* RECORDED DATA
====
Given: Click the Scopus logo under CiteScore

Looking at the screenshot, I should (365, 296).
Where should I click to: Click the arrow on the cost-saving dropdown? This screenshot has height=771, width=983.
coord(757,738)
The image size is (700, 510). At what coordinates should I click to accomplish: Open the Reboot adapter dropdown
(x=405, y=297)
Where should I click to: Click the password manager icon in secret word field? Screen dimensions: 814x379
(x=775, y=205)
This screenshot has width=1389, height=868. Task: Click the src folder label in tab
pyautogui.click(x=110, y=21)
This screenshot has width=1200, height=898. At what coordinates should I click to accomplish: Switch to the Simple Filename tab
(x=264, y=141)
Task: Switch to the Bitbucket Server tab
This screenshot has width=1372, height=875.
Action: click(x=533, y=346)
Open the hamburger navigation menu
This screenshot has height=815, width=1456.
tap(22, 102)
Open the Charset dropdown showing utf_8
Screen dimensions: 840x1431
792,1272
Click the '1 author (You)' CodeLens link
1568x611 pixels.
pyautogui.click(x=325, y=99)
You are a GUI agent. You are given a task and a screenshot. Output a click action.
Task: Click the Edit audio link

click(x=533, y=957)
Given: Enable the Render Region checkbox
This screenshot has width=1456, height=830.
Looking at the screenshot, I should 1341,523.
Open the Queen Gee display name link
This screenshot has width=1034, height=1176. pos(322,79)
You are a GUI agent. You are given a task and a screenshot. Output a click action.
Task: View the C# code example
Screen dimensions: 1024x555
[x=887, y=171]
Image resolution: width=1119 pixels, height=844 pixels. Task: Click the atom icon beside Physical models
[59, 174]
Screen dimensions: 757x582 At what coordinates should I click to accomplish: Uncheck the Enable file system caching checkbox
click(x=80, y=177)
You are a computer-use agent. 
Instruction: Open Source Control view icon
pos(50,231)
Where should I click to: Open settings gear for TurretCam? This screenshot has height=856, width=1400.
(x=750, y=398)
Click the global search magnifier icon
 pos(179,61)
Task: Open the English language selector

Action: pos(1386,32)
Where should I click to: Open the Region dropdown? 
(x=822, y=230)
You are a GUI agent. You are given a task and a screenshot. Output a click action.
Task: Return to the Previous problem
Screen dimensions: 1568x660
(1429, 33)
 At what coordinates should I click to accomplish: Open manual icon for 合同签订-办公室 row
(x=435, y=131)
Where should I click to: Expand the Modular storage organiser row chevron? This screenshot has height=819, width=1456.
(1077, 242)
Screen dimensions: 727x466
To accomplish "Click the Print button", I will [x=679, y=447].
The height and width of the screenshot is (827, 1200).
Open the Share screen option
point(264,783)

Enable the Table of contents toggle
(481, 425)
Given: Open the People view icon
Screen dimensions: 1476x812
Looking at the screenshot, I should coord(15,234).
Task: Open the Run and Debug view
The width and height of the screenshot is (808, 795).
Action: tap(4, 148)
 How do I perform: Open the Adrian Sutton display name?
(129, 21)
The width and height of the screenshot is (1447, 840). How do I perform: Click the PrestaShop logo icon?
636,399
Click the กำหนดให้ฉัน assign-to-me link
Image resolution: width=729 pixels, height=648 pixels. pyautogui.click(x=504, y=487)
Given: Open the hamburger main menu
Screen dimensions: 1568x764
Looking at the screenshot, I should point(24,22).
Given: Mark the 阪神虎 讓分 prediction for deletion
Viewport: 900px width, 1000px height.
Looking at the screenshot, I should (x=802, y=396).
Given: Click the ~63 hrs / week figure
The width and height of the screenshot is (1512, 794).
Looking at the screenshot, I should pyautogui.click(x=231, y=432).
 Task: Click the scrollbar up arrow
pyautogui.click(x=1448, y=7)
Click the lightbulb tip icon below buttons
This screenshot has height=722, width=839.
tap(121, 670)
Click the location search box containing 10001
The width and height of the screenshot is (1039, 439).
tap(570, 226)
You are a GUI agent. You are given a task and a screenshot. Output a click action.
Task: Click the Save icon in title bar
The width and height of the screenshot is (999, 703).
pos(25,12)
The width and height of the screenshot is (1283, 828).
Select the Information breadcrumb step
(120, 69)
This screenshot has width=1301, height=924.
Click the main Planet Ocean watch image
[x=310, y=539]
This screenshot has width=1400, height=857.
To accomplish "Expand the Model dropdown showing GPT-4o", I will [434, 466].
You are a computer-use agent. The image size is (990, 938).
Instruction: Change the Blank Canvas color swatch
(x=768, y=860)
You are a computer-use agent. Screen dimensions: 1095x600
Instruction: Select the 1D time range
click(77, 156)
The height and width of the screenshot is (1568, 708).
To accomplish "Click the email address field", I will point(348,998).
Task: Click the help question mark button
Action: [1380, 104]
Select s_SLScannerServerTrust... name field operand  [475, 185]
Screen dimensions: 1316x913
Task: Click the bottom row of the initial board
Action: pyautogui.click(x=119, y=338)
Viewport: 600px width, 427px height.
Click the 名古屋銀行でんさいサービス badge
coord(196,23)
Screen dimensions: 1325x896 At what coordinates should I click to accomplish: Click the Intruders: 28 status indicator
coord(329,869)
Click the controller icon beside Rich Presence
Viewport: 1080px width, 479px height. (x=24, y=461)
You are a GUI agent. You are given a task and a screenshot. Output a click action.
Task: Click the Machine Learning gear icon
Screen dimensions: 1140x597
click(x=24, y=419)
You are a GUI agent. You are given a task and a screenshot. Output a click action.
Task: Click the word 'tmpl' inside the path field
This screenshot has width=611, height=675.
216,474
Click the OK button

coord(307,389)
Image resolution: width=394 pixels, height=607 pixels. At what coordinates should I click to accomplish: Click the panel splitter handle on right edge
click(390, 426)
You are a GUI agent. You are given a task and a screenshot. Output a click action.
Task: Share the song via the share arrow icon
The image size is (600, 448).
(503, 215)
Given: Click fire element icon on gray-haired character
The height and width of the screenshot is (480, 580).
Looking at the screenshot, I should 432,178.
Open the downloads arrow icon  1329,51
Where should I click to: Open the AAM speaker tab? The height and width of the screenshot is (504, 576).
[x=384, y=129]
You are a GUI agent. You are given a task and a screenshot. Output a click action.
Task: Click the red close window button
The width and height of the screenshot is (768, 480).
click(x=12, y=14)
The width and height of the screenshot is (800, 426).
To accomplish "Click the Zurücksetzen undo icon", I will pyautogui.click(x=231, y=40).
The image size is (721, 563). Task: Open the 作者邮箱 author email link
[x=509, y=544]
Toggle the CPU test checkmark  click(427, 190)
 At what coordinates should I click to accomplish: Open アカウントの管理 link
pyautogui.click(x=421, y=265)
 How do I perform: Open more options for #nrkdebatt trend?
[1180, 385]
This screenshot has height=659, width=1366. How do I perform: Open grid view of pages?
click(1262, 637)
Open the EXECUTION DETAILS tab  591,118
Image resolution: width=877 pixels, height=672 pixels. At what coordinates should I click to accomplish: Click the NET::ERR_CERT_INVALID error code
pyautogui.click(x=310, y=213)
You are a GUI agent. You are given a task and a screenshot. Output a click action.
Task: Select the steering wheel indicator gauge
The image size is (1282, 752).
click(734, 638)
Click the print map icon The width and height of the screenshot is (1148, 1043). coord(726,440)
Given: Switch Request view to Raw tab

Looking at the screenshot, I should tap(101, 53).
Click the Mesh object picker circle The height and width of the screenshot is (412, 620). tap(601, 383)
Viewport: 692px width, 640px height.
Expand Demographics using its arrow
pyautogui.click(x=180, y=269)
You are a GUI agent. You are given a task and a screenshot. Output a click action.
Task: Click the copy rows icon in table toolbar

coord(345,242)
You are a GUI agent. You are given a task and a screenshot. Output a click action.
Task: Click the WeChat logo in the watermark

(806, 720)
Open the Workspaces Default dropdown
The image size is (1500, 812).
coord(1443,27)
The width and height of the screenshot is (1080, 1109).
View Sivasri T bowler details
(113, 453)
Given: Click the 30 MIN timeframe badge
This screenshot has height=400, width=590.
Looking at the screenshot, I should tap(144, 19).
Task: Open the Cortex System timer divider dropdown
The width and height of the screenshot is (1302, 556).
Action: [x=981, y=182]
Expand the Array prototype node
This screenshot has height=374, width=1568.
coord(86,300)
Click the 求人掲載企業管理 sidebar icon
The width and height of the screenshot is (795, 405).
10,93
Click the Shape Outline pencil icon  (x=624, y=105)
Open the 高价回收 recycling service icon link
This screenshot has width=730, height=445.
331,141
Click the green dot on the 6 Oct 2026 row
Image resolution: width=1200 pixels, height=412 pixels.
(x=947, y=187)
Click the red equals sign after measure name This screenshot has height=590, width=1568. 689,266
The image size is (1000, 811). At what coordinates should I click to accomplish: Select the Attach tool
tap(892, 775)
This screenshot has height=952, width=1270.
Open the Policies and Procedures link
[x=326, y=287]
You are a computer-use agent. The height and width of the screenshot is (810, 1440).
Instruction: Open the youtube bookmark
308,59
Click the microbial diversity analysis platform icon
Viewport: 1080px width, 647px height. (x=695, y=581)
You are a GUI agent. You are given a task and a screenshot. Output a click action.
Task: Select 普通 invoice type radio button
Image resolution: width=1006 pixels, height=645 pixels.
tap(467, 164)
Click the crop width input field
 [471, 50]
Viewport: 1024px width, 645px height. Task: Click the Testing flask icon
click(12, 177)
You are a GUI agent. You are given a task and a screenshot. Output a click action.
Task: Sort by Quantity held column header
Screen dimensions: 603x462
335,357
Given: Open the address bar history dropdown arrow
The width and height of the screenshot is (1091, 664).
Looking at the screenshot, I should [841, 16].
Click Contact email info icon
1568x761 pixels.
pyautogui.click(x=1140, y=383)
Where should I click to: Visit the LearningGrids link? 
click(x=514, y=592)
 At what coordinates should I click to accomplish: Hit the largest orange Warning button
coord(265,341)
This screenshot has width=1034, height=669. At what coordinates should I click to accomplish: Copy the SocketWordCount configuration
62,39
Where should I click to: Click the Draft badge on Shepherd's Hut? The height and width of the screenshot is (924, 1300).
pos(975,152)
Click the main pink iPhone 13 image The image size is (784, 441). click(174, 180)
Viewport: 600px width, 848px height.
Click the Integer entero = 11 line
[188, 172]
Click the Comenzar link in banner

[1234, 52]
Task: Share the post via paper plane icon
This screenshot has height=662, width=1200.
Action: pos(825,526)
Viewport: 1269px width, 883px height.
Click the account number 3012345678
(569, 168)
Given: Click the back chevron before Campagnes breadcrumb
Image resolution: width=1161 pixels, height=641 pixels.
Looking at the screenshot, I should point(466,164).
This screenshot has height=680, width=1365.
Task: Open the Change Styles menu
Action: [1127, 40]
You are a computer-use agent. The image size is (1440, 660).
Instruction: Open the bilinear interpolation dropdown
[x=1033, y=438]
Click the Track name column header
====
* TO DO
Every line above from the line with "Task: Click the scrollbar up arrow" to the line with "You are a computer-use agent. Screen", inclusive, must be returned exactly; no other line belongs in the reply.

* OUTPUT OF THE EXERCISE
 Task: Click the scrollbar up arrow
pyautogui.click(x=1448, y=7)
Click the lightbulb tip icon below buttons
This screenshot has height=722, width=839.
tap(121, 670)
Click the location search box containing 10001
The width and height of the screenshot is (1039, 439).
tap(570, 226)
You are a GUI agent. You are given a task and a screenshot. Output a click action.
Task: Click the Save icon in title bar
The width and height of the screenshot is (999, 703).
pos(25,12)
The width and height of the screenshot is (1283, 828).
Select the Information breadcrumb step
(120, 69)
This screenshot has width=1301, height=924.
Click the main Planet Ocean watch image
[x=310, y=539]
This screenshot has width=1400, height=857.
To accomplish "Expand the Model dropdown showing GPT-4o", I will [434, 466].
You are a computer-use agent. The image size is (990, 938).
Instruction: Change the Blank Canvas color swatch
(x=768, y=860)
You are a computer-use agent. Screen dimensions: 1095x600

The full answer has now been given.